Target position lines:
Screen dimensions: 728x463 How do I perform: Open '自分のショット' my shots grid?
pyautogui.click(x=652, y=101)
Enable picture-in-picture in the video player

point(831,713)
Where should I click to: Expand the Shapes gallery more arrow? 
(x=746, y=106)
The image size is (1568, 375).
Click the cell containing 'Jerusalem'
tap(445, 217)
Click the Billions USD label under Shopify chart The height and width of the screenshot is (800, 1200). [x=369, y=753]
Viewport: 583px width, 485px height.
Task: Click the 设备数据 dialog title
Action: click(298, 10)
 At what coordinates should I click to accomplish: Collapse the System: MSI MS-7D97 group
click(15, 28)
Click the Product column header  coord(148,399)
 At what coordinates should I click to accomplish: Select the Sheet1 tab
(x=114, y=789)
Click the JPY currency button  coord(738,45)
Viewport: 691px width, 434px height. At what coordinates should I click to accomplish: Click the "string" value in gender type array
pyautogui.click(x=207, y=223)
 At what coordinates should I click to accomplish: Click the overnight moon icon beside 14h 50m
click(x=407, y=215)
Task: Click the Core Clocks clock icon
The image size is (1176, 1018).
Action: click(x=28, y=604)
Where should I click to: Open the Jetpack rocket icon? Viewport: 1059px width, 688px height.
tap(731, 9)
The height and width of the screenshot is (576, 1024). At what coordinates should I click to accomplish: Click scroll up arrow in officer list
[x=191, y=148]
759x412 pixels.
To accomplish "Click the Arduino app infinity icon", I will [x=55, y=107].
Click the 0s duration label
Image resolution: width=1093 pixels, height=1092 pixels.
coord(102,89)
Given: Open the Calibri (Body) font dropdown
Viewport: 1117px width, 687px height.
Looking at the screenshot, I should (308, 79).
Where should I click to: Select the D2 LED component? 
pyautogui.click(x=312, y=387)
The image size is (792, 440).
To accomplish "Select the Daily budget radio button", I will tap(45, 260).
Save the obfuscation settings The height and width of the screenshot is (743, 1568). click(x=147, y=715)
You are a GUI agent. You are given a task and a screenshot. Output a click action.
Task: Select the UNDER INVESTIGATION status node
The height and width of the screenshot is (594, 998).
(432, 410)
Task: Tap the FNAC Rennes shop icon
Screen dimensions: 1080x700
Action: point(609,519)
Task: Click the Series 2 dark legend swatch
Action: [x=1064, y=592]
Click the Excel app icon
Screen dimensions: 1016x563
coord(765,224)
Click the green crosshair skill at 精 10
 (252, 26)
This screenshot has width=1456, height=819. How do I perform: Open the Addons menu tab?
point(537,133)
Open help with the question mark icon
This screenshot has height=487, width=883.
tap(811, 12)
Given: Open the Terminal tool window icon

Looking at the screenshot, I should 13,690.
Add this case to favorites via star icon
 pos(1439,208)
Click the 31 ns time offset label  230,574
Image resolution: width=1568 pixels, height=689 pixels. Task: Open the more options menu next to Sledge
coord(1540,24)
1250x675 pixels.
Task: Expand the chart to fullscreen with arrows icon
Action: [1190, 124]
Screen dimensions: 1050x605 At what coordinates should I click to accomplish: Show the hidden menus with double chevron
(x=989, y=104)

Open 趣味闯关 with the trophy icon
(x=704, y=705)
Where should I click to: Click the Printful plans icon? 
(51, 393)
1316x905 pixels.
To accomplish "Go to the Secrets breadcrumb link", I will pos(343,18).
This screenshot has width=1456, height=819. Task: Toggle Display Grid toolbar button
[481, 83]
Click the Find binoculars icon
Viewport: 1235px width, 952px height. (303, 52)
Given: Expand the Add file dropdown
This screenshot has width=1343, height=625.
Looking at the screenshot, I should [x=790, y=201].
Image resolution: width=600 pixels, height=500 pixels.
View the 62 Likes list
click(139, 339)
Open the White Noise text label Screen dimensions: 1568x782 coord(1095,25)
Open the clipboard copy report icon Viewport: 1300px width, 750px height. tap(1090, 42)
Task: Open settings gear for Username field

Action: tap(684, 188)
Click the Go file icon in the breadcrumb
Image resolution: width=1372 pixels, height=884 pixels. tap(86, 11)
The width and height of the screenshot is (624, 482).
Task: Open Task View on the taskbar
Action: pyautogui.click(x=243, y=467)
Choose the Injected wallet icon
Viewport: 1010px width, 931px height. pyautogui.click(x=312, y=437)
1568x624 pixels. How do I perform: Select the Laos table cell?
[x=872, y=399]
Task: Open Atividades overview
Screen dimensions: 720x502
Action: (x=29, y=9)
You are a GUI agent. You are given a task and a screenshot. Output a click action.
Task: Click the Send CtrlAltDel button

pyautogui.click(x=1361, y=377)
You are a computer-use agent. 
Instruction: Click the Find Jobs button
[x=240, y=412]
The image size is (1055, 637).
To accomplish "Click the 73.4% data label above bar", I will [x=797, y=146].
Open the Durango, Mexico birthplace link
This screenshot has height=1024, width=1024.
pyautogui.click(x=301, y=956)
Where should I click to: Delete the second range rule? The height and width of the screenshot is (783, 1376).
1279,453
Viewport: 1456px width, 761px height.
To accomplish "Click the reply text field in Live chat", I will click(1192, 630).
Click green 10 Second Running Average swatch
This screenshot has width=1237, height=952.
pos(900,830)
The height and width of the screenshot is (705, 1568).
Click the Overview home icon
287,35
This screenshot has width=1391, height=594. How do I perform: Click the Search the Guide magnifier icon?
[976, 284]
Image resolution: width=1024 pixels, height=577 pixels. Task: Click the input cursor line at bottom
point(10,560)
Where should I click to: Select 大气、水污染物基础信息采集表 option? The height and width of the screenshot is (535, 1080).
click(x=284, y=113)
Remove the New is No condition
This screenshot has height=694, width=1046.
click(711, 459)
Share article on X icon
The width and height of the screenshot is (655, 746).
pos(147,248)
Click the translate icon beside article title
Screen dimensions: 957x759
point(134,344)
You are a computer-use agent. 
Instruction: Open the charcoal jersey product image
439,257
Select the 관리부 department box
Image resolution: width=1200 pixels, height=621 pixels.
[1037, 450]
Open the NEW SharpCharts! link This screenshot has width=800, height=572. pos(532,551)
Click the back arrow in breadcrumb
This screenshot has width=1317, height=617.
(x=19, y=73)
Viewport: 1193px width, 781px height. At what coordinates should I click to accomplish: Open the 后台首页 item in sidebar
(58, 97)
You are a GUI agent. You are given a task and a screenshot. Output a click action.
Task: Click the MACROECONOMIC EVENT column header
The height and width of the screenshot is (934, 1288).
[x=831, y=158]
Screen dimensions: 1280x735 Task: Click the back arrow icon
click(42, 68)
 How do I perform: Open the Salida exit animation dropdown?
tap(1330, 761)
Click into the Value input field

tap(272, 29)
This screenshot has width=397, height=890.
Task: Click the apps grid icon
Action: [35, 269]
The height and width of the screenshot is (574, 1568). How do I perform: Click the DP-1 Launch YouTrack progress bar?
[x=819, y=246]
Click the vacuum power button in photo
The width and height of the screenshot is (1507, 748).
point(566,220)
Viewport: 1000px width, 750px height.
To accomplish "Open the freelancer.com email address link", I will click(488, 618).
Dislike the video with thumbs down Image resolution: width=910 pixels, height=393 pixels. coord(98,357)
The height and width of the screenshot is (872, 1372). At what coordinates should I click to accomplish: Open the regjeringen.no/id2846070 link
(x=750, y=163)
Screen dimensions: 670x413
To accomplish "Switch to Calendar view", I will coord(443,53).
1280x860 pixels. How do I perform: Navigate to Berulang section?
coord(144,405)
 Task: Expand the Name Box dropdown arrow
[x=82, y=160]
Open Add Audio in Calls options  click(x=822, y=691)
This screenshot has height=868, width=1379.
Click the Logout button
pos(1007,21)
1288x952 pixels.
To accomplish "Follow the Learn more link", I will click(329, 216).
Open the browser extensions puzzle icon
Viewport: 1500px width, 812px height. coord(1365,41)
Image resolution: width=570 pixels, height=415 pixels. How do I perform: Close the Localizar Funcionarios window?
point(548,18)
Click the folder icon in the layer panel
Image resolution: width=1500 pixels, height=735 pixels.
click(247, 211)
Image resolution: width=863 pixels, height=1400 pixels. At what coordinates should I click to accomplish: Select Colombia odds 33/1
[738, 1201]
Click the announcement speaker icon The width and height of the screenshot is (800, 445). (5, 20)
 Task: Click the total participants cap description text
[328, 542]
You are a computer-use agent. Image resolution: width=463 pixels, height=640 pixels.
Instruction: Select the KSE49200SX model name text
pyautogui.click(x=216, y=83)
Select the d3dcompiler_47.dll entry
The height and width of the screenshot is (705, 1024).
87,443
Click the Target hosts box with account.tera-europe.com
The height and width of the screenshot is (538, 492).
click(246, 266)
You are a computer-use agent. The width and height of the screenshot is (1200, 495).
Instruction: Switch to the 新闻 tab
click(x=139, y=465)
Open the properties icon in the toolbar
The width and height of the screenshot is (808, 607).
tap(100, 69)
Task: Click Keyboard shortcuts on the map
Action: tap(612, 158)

§ Work instructions
Please write out the lines between the line holding "The height and width of the screenshot is (872, 1372)." and the line holding "[738, 1201]", inclusive, with no changes.

§ Expected answer
The height and width of the screenshot is (872, 1372). At what coordinates should I click to accomplish: Open the regjeringen.no/id2846070 link
(x=750, y=163)
Screen dimensions: 670x413
To accomplish "Switch to Calendar view", I will coord(443,53).
1280x860 pixels. How do I perform: Navigate to Berulang section?
coord(144,405)
 Task: Expand the Name Box dropdown arrow
[x=82, y=160]
Open Add Audio in Calls options  click(x=822, y=691)
This screenshot has height=868, width=1379.
Click the Logout button
pos(1007,21)
1288x952 pixels.
To accomplish "Follow the Learn more link", I will click(329, 216).
Open the browser extensions puzzle icon
Viewport: 1500px width, 812px height. coord(1365,41)
Image resolution: width=570 pixels, height=415 pixels. How do I perform: Close the Localizar Funcionarios window?
point(548,18)
Click the folder icon in the layer panel
Image resolution: width=1500 pixels, height=735 pixels.
click(247, 211)
Image resolution: width=863 pixels, height=1400 pixels. At what coordinates should I click to accomplish: Select Colombia odds 33/1
[738, 1201]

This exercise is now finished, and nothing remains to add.